_Given records:_
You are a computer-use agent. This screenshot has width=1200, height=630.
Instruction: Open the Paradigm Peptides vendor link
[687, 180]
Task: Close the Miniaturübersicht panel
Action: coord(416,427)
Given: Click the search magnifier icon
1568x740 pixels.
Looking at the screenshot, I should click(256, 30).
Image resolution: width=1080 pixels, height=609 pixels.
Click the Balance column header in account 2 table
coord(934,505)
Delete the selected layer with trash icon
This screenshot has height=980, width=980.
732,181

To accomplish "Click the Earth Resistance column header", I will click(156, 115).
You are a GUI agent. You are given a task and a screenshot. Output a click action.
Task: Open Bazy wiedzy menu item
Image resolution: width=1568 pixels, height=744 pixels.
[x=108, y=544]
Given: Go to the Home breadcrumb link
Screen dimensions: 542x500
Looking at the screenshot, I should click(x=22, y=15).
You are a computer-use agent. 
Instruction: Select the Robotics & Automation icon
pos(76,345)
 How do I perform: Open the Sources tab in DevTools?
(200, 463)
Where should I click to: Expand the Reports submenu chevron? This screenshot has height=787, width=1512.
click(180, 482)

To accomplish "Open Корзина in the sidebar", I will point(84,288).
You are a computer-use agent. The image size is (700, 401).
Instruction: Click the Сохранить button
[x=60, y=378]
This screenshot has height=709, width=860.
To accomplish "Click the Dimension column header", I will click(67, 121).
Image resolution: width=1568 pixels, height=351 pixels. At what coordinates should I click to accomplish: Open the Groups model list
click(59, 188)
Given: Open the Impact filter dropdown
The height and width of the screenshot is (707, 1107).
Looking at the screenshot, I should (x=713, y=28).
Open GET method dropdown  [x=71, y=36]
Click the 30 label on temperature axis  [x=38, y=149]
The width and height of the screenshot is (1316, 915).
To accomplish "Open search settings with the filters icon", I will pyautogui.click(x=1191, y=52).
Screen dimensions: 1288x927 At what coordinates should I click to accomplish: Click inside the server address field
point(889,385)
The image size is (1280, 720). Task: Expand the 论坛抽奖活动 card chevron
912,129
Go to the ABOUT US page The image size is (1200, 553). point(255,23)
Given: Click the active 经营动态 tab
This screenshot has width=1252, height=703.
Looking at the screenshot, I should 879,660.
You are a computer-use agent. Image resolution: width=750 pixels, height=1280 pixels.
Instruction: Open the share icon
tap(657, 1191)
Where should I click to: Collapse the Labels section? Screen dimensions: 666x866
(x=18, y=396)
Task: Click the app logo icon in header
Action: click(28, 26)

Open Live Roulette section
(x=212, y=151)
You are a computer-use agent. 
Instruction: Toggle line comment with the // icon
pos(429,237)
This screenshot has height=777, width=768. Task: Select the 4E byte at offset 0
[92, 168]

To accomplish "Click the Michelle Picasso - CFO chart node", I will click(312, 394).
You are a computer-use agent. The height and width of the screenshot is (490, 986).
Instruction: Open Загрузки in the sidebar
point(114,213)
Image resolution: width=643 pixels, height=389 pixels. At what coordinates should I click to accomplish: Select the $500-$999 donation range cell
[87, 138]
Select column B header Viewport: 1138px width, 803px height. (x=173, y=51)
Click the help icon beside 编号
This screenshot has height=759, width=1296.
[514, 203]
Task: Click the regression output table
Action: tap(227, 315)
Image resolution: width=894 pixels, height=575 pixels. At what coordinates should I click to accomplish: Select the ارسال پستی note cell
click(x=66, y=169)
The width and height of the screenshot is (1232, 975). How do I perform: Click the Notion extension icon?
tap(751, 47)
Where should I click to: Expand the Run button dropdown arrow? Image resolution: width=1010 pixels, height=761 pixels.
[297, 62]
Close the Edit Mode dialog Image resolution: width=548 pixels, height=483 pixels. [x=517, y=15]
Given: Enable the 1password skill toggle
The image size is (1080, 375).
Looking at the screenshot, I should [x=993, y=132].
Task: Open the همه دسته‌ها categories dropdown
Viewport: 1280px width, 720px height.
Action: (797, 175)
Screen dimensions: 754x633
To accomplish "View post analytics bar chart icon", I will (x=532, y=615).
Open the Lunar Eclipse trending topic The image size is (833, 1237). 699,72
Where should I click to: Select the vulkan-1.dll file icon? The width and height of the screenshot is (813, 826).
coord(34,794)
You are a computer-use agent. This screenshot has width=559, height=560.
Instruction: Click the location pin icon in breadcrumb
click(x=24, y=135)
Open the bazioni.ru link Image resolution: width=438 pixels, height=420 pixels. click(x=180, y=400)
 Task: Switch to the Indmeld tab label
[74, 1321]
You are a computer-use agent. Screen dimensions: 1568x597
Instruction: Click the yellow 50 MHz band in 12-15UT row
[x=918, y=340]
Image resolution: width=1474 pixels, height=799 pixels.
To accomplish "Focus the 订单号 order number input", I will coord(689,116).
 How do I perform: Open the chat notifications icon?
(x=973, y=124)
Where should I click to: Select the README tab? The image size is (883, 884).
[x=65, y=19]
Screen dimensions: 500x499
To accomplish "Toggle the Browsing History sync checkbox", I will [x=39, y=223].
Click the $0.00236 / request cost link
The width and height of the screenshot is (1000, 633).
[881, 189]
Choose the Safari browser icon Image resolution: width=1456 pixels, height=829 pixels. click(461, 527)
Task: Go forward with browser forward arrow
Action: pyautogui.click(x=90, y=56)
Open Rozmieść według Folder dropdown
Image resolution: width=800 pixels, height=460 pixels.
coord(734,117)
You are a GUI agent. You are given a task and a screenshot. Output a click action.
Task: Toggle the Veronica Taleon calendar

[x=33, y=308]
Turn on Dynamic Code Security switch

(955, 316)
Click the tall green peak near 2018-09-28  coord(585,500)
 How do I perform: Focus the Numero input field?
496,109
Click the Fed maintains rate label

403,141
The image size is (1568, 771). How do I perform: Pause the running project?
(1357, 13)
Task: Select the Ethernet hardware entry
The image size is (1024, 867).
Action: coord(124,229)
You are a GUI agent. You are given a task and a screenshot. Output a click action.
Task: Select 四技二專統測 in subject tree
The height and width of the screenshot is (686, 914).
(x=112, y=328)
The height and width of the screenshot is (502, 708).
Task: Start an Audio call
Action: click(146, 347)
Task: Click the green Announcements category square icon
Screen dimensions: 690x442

_What the exercise asks:_ Repeat the material word for word, leaving out no line.

_Result:_
You are a computer-use agent. This screenshot has width=1200, height=630.
Instruction: Open the Paradigm Peptides vendor link
[687, 180]
Task: Close the Miniaturübersicht panel
Action: coord(416,427)
Given: Click the search magnifier icon
1568x740 pixels.
Looking at the screenshot, I should click(256, 30).
Image resolution: width=1080 pixels, height=609 pixels.
Click the Balance column header in account 2 table
coord(934,505)
Delete the selected layer with trash icon
This screenshot has height=980, width=980.
732,181

To accomplish "Click the Earth Resistance column header", I will click(156, 115).
You are a GUI agent. You are given a task and a screenshot. Output a click action.
Task: Open Bazy wiedzy menu item
Image resolution: width=1568 pixels, height=744 pixels.
[x=108, y=544]
Given: Go to the Home breadcrumb link
Screen dimensions: 542x500
Looking at the screenshot, I should click(x=22, y=15).
You are a computer-use agent. 
Instruction: Select the Robotics & Automation icon
pos(76,345)
 How do I perform: Open the Sources tab in DevTools?
(200, 463)
Where should I click to: Expand the Reports submenu chevron? This screenshot has height=787, width=1512.
click(180, 482)

To accomplish "Open Корзина in the sidebar", I will point(84,288).
You are a computer-use agent. The image size is (700, 401).
Instruction: Click the Сохранить button
[x=60, y=378]
This screenshot has height=709, width=860.
To accomplish "Click the Dimension column header", I will click(67, 121).
Image resolution: width=1568 pixels, height=351 pixels. At what coordinates should I click to accomplish: Open the Groups model list
click(59, 188)
Given: Open the Impact filter dropdown
The height and width of the screenshot is (707, 1107).
Looking at the screenshot, I should (x=713, y=28).
Open GET method dropdown  [x=71, y=36]
Click the 30 label on temperature axis  [x=38, y=149]
The width and height of the screenshot is (1316, 915).
To accomplish "Open search settings with the filters icon", I will pyautogui.click(x=1191, y=52).
Screen dimensions: 1288x927 At what coordinates should I click to accomplish: Click inside the server address field
point(889,385)
The image size is (1280, 720). Task: Expand the 论坛抽奖活动 card chevron
912,129
Go to the ABOUT US page The image size is (1200, 553). point(255,23)
Given: Click the active 经营动态 tab
This screenshot has width=1252, height=703.
Looking at the screenshot, I should 879,660.
You are a computer-use agent. Image resolution: width=750 pixels, height=1280 pixels.
Instruction: Open the share icon
tap(657, 1191)
Where should I click to: Collapse the Labels section? Screen dimensions: 666x866
(x=18, y=396)
Task: Click the app logo icon in header
Action: click(28, 26)

Open Live Roulette section
(x=212, y=151)
You are a computer-use agent. 
Instruction: Toggle line comment with the // icon
pos(429,237)
This screenshot has height=777, width=768. Task: Select the 4E byte at offset 0
[92, 168]

To accomplish "Click the Michelle Picasso - CFO chart node", I will click(312, 394).
You are a computer-use agent. The height and width of the screenshot is (490, 986).
Instruction: Open Загрузки in the sidebar
point(114,213)
Image resolution: width=643 pixels, height=389 pixels. At what coordinates should I click to accomplish: Select the $500-$999 donation range cell
[87, 138]
Select column B header Viewport: 1138px width, 803px height. (x=173, y=51)
Click the help icon beside 编号
This screenshot has height=759, width=1296.
[514, 203]
Task: Click the regression output table
Action: tap(227, 315)
Image resolution: width=894 pixels, height=575 pixels. At what coordinates should I click to accomplish: Select the ارسال پستی note cell
click(x=66, y=169)
The width and height of the screenshot is (1232, 975). How do I perform: Click the Notion extension icon?
tap(751, 47)
Where should I click to: Expand the Run button dropdown arrow? Image resolution: width=1010 pixels, height=761 pixels.
[297, 62]
Close the Edit Mode dialog Image resolution: width=548 pixels, height=483 pixels. [x=517, y=15]
Given: Enable the 1password skill toggle
The image size is (1080, 375).
Looking at the screenshot, I should [x=993, y=132].
Task: Open the همه دسته‌ها categories dropdown
Viewport: 1280px width, 720px height.
Action: (797, 175)
Screen dimensions: 754x633
To accomplish "View post analytics bar chart icon", I will (x=532, y=615).
Open the Lunar Eclipse trending topic The image size is (833, 1237). 699,72
Where should I click to: Select the vulkan-1.dll file icon? The width and height of the screenshot is (813, 826).
coord(34,794)
You are a computer-use agent. This screenshot has width=559, height=560.
Instruction: Click the location pin icon in breadcrumb
click(x=24, y=135)
Open the bazioni.ru link Image resolution: width=438 pixels, height=420 pixels. click(x=180, y=400)
 Task: Switch to the Indmeld tab label
[74, 1321]
You are a computer-use agent. Screen dimensions: 1568x597
Instruction: Click the yellow 50 MHz band in 12-15UT row
[x=918, y=340]
Image resolution: width=1474 pixels, height=799 pixels.
To accomplish "Focus the 订单号 order number input", I will coord(689,116).
 How do I perform: Open the chat notifications icon?
(x=973, y=124)
Where should I click to: Select the README tab? The image size is (883, 884).
[x=65, y=19]
Screen dimensions: 500x499
To accomplish "Toggle the Browsing History sync checkbox", I will [x=39, y=223].
Click the $0.00236 / request cost link
The width and height of the screenshot is (1000, 633).
[881, 189]
Choose the Safari browser icon Image resolution: width=1456 pixels, height=829 pixels. click(461, 527)
Task: Go forward with browser forward arrow
Action: pyautogui.click(x=90, y=56)
Open Rozmieść według Folder dropdown
Image resolution: width=800 pixels, height=460 pixels.
coord(734,117)
You are a GUI agent. You are given a task and a screenshot. Output a click action.
Task: Toggle the Veronica Taleon calendar

[x=33, y=308]
Turn on Dynamic Code Security switch

(955, 316)
Click the tall green peak near 2018-09-28  coord(585,500)
 How do I perform: Focus the Numero input field?
496,109
Click the Fed maintains rate label

403,141
The image size is (1568, 771). How do I perform: Pause the running project?
(1357, 13)
Task: Select the Ethernet hardware entry
The image size is (1024, 867).
Action: coord(124,229)
You are a GUI agent. You are given a task and a screenshot. Output a click action.
Task: Select 四技二專統測 in subject tree
The height and width of the screenshot is (686, 914).
(x=112, y=328)
The height and width of the screenshot is (502, 708).
Task: Start an Audio call
Action: click(146, 347)
Task: Click the green Announcements category square icon
Screen dimensions: 690x442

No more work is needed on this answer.